Evidence of precious time with loved ones dot the house — extra blankets here, a left-behind sock there, an abundance of towels in the laundry pile. That makes it difficult to dive in and undeck the halls. So I won’t. I’ll deal with it next year, which, of course, is staring me right in the face.

I’m not ready to face a new year.

Or, maybe I’m too ready.

It changes from moment to moment.

As the new year approaches, I feel compelled to get rid of things — an impulse that horrifies my inner hoarder. I still have blue jeans from high school that will never, ever fit me again, and jars of spices three years out of date, and baubles and trinkets and whatnot (lots of whatnot) that I can’t seem to discard. I pick something up, and it reignites the memory attached to it (faded blues/nostalgia) or the plans I had for it (gingerbread/hope) or simple clinging (could it be Christmas just one more day), and the real, imaginary or symbolic value makes me stuff it back in a drawer again.

I still have jars with my kids’ baby teeth in them, people.

Oh, it’s much worse than that.

I have a jar with my own.

And then I married someone with his own collections of junk that are meaningful only to him and look like garbage to everyone else. Just try to set a spoon down anywhere in our house without having to stack something else. Just try.

It’s hit critical mass. My house, my life, and my head need de-cluttering.

The first step is awareness, right?

Wait, no.

Step One: Admitted we were powerless over clutter; that our lives had become unmanageable.

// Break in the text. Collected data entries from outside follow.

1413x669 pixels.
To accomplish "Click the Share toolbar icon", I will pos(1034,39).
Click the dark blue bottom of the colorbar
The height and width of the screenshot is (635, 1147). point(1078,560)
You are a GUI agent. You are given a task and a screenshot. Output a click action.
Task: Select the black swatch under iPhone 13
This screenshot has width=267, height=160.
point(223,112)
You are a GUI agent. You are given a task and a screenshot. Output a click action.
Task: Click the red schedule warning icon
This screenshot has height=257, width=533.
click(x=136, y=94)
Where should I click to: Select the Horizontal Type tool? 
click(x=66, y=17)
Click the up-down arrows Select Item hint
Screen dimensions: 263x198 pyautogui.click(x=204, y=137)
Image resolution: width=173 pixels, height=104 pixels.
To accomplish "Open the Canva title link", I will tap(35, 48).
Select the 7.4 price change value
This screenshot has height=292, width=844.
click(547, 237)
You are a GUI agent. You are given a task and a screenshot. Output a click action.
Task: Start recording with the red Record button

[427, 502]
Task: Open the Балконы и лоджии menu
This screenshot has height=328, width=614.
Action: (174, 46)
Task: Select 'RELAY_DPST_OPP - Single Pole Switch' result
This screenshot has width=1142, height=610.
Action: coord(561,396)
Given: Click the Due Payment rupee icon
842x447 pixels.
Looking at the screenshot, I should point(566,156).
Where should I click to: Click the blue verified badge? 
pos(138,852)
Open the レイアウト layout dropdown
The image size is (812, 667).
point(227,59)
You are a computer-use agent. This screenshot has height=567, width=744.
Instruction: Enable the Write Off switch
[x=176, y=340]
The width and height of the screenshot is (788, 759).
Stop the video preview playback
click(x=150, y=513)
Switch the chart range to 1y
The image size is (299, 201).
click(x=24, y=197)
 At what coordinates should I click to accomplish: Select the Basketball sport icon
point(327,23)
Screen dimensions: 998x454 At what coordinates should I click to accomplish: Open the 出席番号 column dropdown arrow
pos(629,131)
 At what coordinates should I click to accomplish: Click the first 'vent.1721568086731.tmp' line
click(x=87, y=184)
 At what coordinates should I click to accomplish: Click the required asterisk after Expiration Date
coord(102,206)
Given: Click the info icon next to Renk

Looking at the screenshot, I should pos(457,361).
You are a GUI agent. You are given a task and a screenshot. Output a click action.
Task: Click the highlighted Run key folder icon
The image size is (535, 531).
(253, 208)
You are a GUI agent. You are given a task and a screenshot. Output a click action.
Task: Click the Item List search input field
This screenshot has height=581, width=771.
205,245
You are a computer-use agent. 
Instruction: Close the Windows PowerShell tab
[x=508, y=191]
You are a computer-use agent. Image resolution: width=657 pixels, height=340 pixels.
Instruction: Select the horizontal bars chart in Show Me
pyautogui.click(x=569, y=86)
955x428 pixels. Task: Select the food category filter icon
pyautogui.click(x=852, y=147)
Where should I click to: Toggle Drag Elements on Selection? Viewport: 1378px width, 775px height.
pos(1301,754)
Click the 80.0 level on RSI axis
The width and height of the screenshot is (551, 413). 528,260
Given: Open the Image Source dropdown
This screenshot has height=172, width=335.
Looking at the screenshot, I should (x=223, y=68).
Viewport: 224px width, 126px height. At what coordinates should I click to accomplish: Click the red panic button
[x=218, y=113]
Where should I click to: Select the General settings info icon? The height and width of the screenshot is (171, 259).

So, that’s my plan for 2014. Letting go of internal and external clutter. What things aren’t serving me well? What things can I, albeit reluctantly, pry my physical or symbolic fingers from and discard? To do it all at once is overwhelming and psychologically impossible. So, I have a strategy: get rid of just one thing each day that A) no longer serves me well or B) causes me active distress or C) is merely taking up space and compounding the “critical mass” issue.

Just one thing. And, even a tiny thing will count. Like my daughter’s dried-out felt pens, that remind me of her back in high school, in braces and pajama pants, concentrating on her drawing. When I see the pens, I see her. Throwing them all out at once feels like throwing away the memory. So, maybe one pen at a time. Maybe one pen cap at a time. It will still count.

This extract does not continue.